For over-the-counter hydrocortisone cream (1%), the general limit is no more than 7 consecutive days of use, applied as a thin layer one to two times daily. Going beyond that, whether in amount per application, frequency, or duration, increases the risk of skin thinning and other side effects that can be slow to reverse.
The 7-Day Rule for OTC Use
The NHS and most OTC packaging recommend limiting hydrocortisone use to 7 days at a time unless a doctor or pharmacist says otherwise. This applies to the 1% concentration sold without a prescription. Prescription-strength hydrocortisone (2.5%) follows different rules set by your prescriber, but the principle is the same: use it for the shortest effective period.

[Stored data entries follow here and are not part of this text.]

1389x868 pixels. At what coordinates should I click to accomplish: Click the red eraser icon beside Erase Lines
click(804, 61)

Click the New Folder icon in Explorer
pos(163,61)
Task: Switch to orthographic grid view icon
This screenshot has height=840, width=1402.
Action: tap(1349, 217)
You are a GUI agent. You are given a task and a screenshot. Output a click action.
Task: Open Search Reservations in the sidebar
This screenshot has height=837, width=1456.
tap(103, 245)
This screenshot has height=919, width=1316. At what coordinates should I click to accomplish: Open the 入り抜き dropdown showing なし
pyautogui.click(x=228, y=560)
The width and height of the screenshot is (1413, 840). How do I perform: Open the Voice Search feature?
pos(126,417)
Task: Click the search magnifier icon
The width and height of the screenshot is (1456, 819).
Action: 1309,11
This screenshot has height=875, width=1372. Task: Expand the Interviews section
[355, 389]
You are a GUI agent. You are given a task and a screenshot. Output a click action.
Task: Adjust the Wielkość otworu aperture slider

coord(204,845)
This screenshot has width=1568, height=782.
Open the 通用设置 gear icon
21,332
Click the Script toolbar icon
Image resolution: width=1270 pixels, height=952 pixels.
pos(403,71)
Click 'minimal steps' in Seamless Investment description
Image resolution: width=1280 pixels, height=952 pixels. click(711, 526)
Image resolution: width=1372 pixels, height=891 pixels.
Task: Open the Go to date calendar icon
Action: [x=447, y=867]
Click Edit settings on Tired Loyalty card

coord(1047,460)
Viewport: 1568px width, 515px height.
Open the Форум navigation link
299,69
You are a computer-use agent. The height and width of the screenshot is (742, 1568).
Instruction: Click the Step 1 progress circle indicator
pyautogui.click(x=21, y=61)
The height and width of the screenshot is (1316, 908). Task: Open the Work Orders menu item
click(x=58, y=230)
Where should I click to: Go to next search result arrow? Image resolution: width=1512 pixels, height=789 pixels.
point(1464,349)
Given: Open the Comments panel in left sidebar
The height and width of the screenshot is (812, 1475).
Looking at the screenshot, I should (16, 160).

Within that window, one to two applications per day is standard. Prescription formulations are sometimes used up to four times daily for severe flares, but applying more frequently than directed doesn’t speed healing. It just increases the total amount of steroid your skin absorbs.
How Much Cream Per Application
Dermatologists use a measurement called a “fingertip unit” to keep dosing consistent. One fingertip unit is the amount of cream squeezed from the tube along the length of an adult’s fingertip, from the crease to the tip. For an adult male, that’s roughly 0.5 grams; for an adult female, about 0.4 grams.
The number of fingertip units you need depends on the area you’re covering:
- One hand: 1 fingertip unit
- One arm: 3 fingertip units
- One foot: 2 fingertip units
- One leg: 6 fingertip units
- Face and neck: 2.5 fingertip units
- Trunk (front and back): 14 fingertip units
The goal is a thin, even film. If the cream sits visibly on the skin’s surface, you’ve applied too much. You should be able to rub it in until the skin looks slightly shiny but not coated.
Why the Face and Skin Folds Need Extra Caution
Skin on the face, eyelids, groin, and armpits is thinner than skin on your arms or legs, so it absorbs more of the steroid. The same dose that’s safe on your forearm can cause noticeable thinning on your face in a shorter period. Skin folds, like the crease of the elbow or behind the knees, trap moisture and increase absorption as well.
If you’re treating something on your face, keep use as brief as possible and avoid the area around your eyes entirely unless specifically directed by a doctor. Even a few extra days of daily use on the face can produce changes that take weeks to fade.
Children Need Lower Amounts
Children absorb topical steroids more readily because their skin is thinner and their body surface area is large relative to their weight. A 4-year-old needs roughly one-third of the adult fingertip unit amount, and an infant between 6 months and 1 year needs about one-quarter.
For children, hydrocortisone should only be used during active flares, not as a daily maintenance treatment. Pediatric dermatology guidelines specifically note that families should be reminded to limit topical steroids to short intervals rather than ongoing use.
What Happens When You Use Too Much
The most common problem from overuse is skin thinning, known medically as atrophy. The skin loses cellular layers and starts to look lax, shiny, and somewhat transparent. Fine wrinkles appear in areas that previously had none. Small blood vessels become visible through the surface, and you may notice stretch marks or easy bruising.
Mild thinning from short-term overuse often reverses on its own once you stop applying the cream. The skin gradually rebuilds over several weeks. But prolonged overuse, especially with stronger steroids, can make recovery much harder. In severe cases, the thinning becomes permanent, and visible veins and changes in skin color don’t fully resolve.
There’s also a less common but more disruptive problem: topical steroid withdrawal. This typically occurs after weeks or months of daily use, not from a single extra day. When the cream is stopped, the skin rebounds with intense redness, burning, and swelling. The condition can take months to settle and, without proper management, may lead to lasting skin changes including irreversible thinning and permanently visible blood vessels.
Signs You’ve Crossed the Line
Watch for these signals that hydrocortisone is doing more harm than good:
- Shiny, thin-looking skin in the area you’ve been treating
- Visible small blood vessels that weren’t there before
- Easy bruising at the application site
- Stretch marks appearing in treated areas
- Worsening redness or burning after stopping the cream
If the condition you’re treating hasn’t improved after 7 days of OTC hydrocortisone, the answer isn’t to keep applying it. The rash may need a different treatment entirely, or it may require a short course of a different strength under medical supervision. Continuing past the recommended window turns a straightforward treatment into a potential source of new skin problems.